# **Deep Reinforcement Learning**

# M3-1 Introduction to Approximate Solutions

## Simple NN-based Agent 

Below we will see a simple example that will allow us to understand the concepts introduced in this module. 

## 1. CartPole Environment

In this exercise we are going to load the [CartPole](https://gymnasium.farama.org/environments/classic_control/cart_pole/) environment and perform some tests.

The following code loads the necessary packages for the example, creates the environment using the `make` method and prints on the screen the dimension of the:
- **action space** (two actions: 0 = left and 1 = right), 
- **observations space** (four observations : cart position, cart speed, pole angle, and pole speed at the tip) 
- range of the **reward** variable (from minus infinity to plus infinity).

In [1]:
import gymnasium as gym
import numpy as np

env = gym.make('CartPole-v1')

print("Gymnasium version is {} ".format(gym.__version__))
print("Action space is {} ".format(env.action_space))
print("Observation space is {} ".format(env.observation_space))

Gymnasium version is 1.2.1 
Action space is Discrete(2) 
Observation space is Box([-4.8               -inf -0.41887903        -inf], [4.8               inf 0.41887903        inf], (4,), float32) 

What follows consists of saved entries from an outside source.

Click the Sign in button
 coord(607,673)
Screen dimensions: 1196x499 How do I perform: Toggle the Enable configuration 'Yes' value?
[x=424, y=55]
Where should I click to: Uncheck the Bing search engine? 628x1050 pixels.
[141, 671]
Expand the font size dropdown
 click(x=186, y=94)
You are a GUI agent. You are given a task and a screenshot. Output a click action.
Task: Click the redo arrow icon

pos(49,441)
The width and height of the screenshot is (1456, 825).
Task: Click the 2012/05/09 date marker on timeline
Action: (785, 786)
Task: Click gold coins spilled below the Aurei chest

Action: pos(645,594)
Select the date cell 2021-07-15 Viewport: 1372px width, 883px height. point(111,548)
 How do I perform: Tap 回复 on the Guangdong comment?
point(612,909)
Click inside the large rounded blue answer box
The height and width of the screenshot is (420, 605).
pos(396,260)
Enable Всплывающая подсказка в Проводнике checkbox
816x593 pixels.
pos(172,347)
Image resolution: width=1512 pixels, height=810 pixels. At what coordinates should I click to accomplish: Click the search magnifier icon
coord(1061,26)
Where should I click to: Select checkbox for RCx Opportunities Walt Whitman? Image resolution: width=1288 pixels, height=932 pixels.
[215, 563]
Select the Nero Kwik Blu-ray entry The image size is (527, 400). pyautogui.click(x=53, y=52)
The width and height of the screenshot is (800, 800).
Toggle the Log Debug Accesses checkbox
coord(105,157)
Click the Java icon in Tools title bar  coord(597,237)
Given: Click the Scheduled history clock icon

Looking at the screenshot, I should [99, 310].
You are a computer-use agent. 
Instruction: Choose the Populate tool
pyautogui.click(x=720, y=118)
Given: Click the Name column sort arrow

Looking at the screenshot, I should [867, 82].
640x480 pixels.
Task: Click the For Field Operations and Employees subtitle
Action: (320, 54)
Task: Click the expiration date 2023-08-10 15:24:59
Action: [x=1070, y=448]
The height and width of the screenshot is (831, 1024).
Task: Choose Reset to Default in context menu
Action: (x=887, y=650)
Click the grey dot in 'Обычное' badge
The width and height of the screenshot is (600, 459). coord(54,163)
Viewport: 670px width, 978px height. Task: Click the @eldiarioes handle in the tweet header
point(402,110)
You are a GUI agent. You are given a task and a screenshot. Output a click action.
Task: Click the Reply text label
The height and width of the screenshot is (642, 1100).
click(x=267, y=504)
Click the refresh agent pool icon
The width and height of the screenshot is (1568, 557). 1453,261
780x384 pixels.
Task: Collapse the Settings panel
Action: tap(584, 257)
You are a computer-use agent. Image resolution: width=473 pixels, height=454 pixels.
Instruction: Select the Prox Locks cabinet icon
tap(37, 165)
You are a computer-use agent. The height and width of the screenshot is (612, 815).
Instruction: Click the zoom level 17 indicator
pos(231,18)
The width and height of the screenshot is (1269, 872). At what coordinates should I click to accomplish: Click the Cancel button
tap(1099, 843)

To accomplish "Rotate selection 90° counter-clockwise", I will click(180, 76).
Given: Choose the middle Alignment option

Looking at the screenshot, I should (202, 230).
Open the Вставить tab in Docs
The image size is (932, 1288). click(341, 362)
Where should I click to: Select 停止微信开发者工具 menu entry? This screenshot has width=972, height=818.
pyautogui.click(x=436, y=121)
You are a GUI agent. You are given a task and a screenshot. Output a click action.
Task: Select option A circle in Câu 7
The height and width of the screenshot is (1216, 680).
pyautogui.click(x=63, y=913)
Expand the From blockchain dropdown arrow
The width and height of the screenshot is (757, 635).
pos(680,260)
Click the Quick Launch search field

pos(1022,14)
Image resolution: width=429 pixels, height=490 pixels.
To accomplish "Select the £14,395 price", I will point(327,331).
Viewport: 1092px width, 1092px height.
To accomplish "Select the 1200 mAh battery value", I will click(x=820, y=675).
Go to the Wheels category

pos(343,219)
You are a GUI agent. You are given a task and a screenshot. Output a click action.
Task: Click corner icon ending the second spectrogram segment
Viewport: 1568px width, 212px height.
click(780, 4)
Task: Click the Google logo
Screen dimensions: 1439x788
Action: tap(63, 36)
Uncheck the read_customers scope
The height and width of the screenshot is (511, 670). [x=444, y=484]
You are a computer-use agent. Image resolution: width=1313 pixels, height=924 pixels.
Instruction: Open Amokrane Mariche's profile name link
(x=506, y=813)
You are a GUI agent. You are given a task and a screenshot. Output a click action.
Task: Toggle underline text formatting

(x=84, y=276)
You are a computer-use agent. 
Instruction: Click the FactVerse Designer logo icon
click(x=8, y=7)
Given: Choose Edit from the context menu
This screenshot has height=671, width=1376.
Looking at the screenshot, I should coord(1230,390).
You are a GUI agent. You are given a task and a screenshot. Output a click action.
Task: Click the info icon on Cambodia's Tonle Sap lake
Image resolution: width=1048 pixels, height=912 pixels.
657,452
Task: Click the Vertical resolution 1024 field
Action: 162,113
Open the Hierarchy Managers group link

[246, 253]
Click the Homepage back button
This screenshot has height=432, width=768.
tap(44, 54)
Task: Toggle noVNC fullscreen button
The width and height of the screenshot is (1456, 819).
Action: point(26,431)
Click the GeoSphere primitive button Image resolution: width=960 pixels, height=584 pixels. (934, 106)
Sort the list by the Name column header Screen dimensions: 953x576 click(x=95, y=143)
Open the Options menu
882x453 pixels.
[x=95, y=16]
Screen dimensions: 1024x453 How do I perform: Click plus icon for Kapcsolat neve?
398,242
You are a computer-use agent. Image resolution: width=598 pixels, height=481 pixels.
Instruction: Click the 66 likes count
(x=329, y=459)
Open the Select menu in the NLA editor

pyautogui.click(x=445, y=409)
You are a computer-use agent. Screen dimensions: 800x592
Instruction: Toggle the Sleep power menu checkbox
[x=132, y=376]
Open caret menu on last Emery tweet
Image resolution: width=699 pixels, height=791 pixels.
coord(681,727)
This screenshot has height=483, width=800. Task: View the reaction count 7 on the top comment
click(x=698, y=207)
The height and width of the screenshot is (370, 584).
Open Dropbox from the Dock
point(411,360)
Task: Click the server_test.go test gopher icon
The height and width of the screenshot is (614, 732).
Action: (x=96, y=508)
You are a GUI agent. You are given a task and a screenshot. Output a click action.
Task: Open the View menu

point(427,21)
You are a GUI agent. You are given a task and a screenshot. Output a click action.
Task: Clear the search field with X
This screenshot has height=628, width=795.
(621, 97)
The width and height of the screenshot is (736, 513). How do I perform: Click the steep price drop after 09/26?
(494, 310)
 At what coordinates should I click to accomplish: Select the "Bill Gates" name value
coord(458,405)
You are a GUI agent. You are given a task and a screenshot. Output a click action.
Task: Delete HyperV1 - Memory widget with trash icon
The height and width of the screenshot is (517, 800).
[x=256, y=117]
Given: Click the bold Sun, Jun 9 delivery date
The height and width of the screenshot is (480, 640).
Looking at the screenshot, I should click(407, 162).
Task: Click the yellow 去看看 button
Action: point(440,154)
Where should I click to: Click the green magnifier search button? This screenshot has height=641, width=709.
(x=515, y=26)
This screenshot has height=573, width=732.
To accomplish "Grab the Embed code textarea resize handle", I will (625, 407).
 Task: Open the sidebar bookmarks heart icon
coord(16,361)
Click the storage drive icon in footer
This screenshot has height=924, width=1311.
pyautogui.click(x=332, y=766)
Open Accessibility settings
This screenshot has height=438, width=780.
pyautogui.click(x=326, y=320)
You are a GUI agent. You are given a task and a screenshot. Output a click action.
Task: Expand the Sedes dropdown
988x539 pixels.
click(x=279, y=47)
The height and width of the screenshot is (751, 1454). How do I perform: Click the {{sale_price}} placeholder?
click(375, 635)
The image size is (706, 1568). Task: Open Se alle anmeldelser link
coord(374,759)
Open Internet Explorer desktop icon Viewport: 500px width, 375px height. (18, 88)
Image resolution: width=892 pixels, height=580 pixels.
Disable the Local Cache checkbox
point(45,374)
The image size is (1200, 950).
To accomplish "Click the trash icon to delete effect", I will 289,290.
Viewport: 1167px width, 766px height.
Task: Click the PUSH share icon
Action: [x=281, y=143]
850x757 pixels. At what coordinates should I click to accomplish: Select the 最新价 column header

## 2. Defining a simple NN-based Agent


<u>Notes</u>:
- This code is based on [Deep-Reinforcement-Learning-Hands-On-Second-Edition, published by Packt](https://github.com/PacktPublishing/Deep-Reinforcement-Learning-Hands-On-Second-Edition)

In [2]:
from collections import namedtuple
import numpy as np

import torch
import torch.nn as nn
import torch.optim as optim

In [3]:
import torch
print(torch.cuda.is_available())
print(torch.cuda.get_device_name(0) if torch.cuda.is_available() else "No GPU detected")

#Use cuda if available
device = torch.device("cuda" if torch.cuda.is_available() else "cpu")
print(f"Using device: {device}")

True
NVIDIA GeForce RTX 3050 Laptop GPU
Using device: cuda


In [4]:
import wandb

# start a new wandb run to track this script
wandb.init(project="M3-1_Example_1")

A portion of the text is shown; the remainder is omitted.